P1690R1
Refinement Proposal for P0919 Heterogeneous lookup for unordered containers

Published Proposal,

This version:
http://wg21.link/p1690r1
Authors:
Xiao Shi (Facebook)
Mateusz Pusz (Epam Systems)
Geoffrey Romer (Google)
Audience:
LWG
Project:
ISO/IEC JTC1/SC22/WG21 14882: Programming Language — C++

Abstract

This proposal outlines design and practical concerns with the mechanism to enable heterogeneous lookup in unordered associative containers in [P0919R3]. We propose an alternative similar to the mechanism initially proposed in [P0919R0].

1. Motivation and Scope

Heterogeneous lookup allows unordered associative containers (std::unordered_map, std::unordered_set, etc.) to perform lookup operations on different (but compatible) types without creating a temporary key object. It is an important and useful feature, particularly for performance reasons. [P0919R0] initially proposed to enable heterogeneous look up when both the hash function Hash and the key equality comparison function Pred are tagged is_transparent. The current revision R3 revised to enable heterogeneous lookup when the hash function has a nested tag type transparent_key_equal which is tagged is_transparent. If heterogeneous lookup is enabled, the Pred template parameter is entirely ignored, and Hash::transparent_key_equal is used instead. The use of Hash::transparent_key_equal, however, deviates from prior art (the is_transparent tagging mechanism for ordered associative containers), does not address the incompatibility concerns originally expressed by LEWG members, and adds more subtle and confusing corner cases and will likely surprise and confuse the user.

2. Design Concerns

2.1. Consistency with Prior Art and Existing Practices

[N3657] introduced heterogeneous lookup support for ordered associative containers (std::map, std::set, etc) to the C++ Standard Library, which uses the Compare::is_transparent tag to enable. [P0919R3] deviates from this mechanism: Hash::transparent_key_equal must denote another type that specifies the is_transparent tag. It also causes the Pred template parameter to be ignored (even if it is explicitly specified), which we expect will be unintuitive to the users.

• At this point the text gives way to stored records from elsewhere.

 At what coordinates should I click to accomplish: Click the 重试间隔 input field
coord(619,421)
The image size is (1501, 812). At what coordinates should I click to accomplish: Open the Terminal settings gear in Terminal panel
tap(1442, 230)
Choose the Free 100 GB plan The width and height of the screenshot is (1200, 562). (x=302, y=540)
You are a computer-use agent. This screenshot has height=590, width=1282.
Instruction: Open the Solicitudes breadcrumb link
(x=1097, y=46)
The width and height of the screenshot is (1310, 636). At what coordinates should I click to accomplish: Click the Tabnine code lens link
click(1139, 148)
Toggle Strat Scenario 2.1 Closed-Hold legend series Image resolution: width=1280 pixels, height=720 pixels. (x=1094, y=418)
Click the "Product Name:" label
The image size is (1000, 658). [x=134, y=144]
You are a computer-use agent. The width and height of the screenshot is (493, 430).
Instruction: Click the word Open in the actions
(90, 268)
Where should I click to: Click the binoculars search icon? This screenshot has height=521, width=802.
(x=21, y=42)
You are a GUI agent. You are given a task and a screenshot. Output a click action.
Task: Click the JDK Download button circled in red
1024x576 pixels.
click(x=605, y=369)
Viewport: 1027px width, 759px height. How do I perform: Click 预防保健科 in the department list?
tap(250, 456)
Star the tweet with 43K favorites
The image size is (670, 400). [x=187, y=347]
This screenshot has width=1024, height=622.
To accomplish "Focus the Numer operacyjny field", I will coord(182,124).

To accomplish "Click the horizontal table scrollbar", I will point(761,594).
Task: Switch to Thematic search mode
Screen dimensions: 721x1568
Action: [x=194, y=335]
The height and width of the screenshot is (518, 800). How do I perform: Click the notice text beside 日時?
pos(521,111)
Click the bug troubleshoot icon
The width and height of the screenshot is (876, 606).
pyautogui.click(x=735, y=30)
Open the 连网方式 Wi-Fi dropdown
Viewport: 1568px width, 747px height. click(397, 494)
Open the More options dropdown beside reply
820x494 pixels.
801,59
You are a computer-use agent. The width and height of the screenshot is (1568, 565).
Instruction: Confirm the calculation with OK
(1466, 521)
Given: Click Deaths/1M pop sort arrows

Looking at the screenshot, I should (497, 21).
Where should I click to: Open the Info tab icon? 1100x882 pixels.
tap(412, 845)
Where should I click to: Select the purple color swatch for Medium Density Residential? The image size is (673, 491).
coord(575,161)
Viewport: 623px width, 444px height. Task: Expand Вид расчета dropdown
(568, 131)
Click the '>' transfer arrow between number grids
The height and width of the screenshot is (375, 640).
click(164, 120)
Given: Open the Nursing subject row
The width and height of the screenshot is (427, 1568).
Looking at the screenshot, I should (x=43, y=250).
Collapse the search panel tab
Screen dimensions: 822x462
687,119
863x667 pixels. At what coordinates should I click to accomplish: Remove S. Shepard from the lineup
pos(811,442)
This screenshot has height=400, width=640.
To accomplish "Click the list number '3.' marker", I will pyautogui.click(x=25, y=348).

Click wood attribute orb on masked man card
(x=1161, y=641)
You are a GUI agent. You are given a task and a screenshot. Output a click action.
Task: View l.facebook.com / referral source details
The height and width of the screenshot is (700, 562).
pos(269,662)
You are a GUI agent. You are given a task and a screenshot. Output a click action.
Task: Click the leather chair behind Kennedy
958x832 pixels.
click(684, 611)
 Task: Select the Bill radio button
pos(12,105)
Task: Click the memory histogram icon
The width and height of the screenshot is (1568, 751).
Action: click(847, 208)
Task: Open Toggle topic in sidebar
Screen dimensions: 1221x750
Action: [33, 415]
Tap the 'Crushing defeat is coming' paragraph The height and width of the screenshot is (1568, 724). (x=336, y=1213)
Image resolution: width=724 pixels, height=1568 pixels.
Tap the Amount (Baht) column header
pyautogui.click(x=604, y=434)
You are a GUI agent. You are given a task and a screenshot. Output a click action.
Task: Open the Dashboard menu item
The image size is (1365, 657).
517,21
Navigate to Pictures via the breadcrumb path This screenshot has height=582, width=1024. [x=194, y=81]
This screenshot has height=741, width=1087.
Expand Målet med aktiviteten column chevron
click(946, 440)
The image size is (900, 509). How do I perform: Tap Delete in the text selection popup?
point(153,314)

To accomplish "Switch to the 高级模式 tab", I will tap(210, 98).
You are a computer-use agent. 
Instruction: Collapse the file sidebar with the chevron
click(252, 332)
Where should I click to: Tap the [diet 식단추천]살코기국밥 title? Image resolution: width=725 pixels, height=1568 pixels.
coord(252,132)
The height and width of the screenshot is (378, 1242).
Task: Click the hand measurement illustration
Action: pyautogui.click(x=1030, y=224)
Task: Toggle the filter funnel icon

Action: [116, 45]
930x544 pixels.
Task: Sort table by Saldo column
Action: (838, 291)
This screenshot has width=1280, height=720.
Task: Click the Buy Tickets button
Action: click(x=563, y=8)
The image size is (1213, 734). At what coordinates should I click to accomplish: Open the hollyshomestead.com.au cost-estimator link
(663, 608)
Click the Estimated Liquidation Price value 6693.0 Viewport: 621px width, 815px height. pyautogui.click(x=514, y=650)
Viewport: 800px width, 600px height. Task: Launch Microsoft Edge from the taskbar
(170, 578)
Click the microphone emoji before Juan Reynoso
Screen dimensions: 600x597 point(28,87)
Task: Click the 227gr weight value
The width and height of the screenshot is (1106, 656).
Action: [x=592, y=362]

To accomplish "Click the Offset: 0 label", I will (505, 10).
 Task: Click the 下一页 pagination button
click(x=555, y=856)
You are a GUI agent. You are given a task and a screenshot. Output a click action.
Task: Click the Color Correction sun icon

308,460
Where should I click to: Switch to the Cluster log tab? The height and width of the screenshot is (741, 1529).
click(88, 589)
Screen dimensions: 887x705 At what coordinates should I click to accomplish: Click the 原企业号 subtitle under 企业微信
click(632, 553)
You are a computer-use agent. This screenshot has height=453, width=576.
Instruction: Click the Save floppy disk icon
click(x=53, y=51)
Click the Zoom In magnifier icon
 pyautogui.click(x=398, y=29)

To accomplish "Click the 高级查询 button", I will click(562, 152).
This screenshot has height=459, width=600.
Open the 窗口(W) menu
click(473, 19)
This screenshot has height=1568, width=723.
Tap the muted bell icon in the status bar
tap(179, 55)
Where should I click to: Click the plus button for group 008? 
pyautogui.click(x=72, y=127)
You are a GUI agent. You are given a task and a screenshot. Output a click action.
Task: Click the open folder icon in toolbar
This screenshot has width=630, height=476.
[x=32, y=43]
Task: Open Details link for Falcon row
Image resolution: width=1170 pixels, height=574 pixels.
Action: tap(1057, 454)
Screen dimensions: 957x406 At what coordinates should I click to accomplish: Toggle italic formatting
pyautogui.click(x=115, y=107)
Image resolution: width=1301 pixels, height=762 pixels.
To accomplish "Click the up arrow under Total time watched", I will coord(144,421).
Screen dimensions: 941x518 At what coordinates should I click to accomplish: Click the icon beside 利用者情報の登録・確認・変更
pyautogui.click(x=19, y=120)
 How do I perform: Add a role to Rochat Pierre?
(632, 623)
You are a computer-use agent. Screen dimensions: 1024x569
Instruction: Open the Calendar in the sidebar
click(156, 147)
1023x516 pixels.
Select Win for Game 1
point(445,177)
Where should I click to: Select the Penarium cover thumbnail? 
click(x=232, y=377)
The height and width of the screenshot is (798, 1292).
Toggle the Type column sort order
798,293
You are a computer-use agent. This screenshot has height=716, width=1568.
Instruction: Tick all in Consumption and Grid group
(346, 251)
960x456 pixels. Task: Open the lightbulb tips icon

[P0919R3] does not standardize existing practice. [SwissTables] and [F14] Hash Tables, two of the most widely used C++ hash table implementations in Google and Facebook, both use the conjunction of is_transparent tags: heterogeneous lookup is only enabled when both Hash::is_transparent and Pred::is_transparent denote a type. See the Implementation Experiences Section for more details.

2.2. Compatibility of Hash and Pred

LEWG raised a valid concern about the compatibility of the Hash and Pred during the review of [P0919R0]. Specifically, in the R0 mechanism, should the user neglects to tag one of the two functions as is_transparent, neglects to specify one of them in the template parameter, or if Hash and Pred operate on different sets of types, heterogeneous lookup would not be enabled.

[P0919R3] tries to address the compatibility concern by stipulating compilation failures for containers with incompatible Hash and Pred types. However, using transparent_key_equal does not preclude the possibility of incompatibility--the user could still specify an incompatible key equality comparator as transparent_key_equal. In this case, the heterogeneous lookup methods would be unavailable (via SFINAE) or fall back to creating a temporary key_type object, which exhibits exactly the same behavior as R0.

We argue that the compatibility concern can be addressed by the implementation via good defaults, compiler warnings, and existing compilation rules. In our experience, this has not posed a problem.

2.3. Minimizing User Confusion

With [P0919R3], the user could specify the key equality comparator in two places: as the Pred template parameter or as Hash::transparent_key_equal. R3 tries to prevent misuse by stipulating the container will fail to compile if the Pred template parameter is not the same as transparent_key_equal or (the default) std::equal_to<Key>. The problem is that users are likely confused or surprised when explicitly-supplied Pred template parameter is ignored.
In the following example, the program will compile but the container will be associated with two different Pred types MyEqualTo and std::equal_to, likely causing confusion for the user.
struct MyEqualTo {
  using is_transparent = ...;
  ...
};
struct MyHash {
  using is_transparent = ...;
  using transparent_key_equal = MyEqualTo;
  ...
};
// The user explicitly uses std::equal_to<K> as the 4th template parameter, but
// in fact that type is NEVER used:
std::unordered_map<K, V, MyHash, std::equal_to<K>> m;

In addition, allowing the Hash and Pred to operate on different sets of types can be useful. It is conceivable and useful for a hashing library to have a hasher that could operate on a wide variety of key types, e.g., absl::Hash<T> for string-like types or pointer types, folly::Hash for most common types. Pred, on the other hand, may not care about the entirety of the set of types the hasher could hash.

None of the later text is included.